Anche l’Associazione Medici senza Frontiere (Msf) si è opposta alla domanda di brevetto della Gilead, così come sta facendo opposizione anche a quella dell’azienda Pfizer, sempre in India, per vaccino anti-pneumococco contro la polmonite e la meningite (tra le principali cause di mortalità fra i bambini, soprattutto). Msf auspica che versioni del vaccino più economiche possano entrare sul mercato ed essere disponibili, per i Paesi in via di sviluppo e le organizzazioni umanitarie. Oggi è 68 volte più costoso vaccinare un bambino rispetto al 2001 e Msf chiede alle aziende produttrici di ridurre il costo del vaccino.

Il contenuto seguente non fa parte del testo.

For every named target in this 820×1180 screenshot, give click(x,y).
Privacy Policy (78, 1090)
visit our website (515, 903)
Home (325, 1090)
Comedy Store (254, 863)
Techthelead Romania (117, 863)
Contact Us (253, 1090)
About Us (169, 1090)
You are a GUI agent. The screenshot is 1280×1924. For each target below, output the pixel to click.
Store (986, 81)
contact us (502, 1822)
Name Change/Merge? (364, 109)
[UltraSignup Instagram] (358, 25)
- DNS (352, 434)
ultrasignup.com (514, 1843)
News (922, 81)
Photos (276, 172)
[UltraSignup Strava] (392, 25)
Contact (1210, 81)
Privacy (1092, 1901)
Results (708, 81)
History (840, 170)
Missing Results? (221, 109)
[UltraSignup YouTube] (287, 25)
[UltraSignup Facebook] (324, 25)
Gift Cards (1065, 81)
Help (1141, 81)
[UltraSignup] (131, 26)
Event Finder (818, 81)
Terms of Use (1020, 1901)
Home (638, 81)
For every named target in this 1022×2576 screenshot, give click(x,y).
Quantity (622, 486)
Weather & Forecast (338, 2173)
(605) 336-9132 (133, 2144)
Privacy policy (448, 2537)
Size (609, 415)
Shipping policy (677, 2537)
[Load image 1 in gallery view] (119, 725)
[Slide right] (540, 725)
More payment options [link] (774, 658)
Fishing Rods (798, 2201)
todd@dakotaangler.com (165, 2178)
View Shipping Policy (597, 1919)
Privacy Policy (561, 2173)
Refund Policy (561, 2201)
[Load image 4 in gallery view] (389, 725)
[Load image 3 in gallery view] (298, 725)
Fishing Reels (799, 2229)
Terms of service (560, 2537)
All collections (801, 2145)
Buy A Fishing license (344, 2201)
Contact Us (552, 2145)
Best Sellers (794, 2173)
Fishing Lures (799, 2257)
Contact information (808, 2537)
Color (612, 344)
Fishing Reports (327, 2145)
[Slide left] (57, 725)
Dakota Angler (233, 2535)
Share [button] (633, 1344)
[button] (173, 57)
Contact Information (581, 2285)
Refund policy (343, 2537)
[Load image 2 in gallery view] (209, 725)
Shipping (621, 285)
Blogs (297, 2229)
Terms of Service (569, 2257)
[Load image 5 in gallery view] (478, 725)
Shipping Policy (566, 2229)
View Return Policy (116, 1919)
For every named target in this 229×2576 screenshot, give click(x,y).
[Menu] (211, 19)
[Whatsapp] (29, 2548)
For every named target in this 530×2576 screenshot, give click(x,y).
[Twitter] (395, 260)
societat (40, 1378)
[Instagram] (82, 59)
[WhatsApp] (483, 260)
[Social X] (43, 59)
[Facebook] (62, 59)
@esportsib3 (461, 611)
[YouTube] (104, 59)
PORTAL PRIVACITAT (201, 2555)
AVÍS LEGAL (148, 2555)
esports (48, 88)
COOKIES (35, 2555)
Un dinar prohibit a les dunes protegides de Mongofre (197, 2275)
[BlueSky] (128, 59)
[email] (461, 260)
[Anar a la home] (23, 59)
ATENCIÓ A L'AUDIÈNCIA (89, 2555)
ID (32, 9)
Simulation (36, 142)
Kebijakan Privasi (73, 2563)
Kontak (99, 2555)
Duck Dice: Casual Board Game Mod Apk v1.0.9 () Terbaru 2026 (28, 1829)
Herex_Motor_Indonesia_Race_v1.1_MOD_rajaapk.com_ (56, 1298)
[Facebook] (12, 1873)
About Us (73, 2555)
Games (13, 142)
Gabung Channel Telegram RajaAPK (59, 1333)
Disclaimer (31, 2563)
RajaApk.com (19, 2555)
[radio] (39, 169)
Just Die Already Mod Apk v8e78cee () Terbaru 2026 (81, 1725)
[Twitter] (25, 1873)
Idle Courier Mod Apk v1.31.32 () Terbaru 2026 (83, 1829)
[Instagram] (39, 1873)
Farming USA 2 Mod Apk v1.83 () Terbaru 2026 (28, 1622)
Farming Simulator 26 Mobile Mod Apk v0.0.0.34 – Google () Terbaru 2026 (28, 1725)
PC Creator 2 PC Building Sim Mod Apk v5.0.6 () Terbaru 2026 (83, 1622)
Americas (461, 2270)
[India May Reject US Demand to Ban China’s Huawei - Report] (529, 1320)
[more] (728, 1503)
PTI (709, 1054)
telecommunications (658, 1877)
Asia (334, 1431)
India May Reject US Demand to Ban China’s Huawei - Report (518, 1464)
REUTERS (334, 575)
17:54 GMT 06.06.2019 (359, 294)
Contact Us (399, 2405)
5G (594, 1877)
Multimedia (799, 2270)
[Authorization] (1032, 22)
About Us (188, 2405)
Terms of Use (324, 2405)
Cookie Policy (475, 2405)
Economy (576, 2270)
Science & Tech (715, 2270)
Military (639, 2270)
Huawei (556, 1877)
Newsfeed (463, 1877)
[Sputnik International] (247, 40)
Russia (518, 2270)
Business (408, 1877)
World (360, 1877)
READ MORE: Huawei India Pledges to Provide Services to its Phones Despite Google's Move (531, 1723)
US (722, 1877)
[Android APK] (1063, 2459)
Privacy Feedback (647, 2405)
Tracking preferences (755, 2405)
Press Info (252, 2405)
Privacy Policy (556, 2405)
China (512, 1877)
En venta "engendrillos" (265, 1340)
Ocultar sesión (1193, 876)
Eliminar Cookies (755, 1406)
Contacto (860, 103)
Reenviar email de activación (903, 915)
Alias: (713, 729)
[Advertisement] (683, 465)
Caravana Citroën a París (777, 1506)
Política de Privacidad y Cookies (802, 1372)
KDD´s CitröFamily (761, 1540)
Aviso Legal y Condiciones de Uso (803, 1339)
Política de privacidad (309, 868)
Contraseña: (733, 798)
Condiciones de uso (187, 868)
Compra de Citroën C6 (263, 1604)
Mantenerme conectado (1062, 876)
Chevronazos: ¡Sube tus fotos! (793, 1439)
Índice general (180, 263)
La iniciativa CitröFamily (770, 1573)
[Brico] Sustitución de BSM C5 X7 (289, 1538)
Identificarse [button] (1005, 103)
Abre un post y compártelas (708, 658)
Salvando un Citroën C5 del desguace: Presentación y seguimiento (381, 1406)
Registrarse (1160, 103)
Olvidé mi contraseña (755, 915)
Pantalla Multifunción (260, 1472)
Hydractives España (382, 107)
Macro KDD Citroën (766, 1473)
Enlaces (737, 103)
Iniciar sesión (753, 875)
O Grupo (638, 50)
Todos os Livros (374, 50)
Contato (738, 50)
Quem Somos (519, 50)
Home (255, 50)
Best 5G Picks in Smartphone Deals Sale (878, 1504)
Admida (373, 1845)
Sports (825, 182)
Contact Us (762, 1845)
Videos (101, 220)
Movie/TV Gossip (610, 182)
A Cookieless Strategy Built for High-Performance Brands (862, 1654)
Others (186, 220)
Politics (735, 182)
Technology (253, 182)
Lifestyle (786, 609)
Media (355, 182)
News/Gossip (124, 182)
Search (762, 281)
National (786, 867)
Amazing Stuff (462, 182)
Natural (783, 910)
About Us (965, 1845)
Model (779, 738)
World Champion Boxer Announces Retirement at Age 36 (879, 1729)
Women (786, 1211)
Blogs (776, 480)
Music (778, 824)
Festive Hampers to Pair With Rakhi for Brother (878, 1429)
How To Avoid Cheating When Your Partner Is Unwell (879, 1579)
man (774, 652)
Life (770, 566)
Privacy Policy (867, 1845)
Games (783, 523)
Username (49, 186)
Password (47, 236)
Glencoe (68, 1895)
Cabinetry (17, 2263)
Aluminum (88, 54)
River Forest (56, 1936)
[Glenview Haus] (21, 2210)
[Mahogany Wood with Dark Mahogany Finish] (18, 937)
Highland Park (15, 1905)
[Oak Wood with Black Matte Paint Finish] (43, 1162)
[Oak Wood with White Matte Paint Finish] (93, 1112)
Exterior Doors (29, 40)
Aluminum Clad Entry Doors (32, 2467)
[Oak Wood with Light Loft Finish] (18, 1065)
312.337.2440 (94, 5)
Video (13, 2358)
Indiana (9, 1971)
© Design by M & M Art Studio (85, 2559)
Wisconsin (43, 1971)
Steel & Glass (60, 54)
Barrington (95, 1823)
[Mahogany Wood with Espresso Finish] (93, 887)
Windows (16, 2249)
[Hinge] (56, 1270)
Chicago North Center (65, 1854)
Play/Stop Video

Investimenti e introiti delle aziende farmaceutiche

THE problemi sul tavolo, dunque, sono moltissimi e altrettanto le domande in cerca di risposta. Ecco le più importanti. a) Come si stabilisce oggi il prezzo di un farmaco? Le aziende vogliono essere ripagate degli investimenti per la ricerca e sviluppo: giusto, ma questi, da soli, non giustificano i costi esorbitanti delle medicine oggi sul mercato. b) Si devono allora prendere in considerazione altri parametri? Per esempio quanto un farmaco che controlla o guarisce una malattia può far risparmiare al servizio sanitario per eventuali complicanze future della malattia? c) E’ giusto che le aziende abbiano un ritorno dei loro investimenti in ricerca per lo sviluppo di un farmaco. Ma quanto queste ricerche sono state condotte grazie anche a contributi delle istituzioni pubbliche? d) Le aziende farmaceutiche sono le prime a essere messe sul banco degli imputati e si chiede loro di ridurre i prezzi dei farmaci (il loro business). Ma perché solo alle big pharma? e) Le malattie non sono l’unico problema. Per esempio, nei Paesi poveri c’è tanta malnutrizione. Perché non si chiede all’industria alimentare di fornire alimenti a basso costo per chi muore di fame? Per esempio omogeneizzati e acqua potabile in bottiglia? Perché non si colpevolizzano un po’ anche le big food?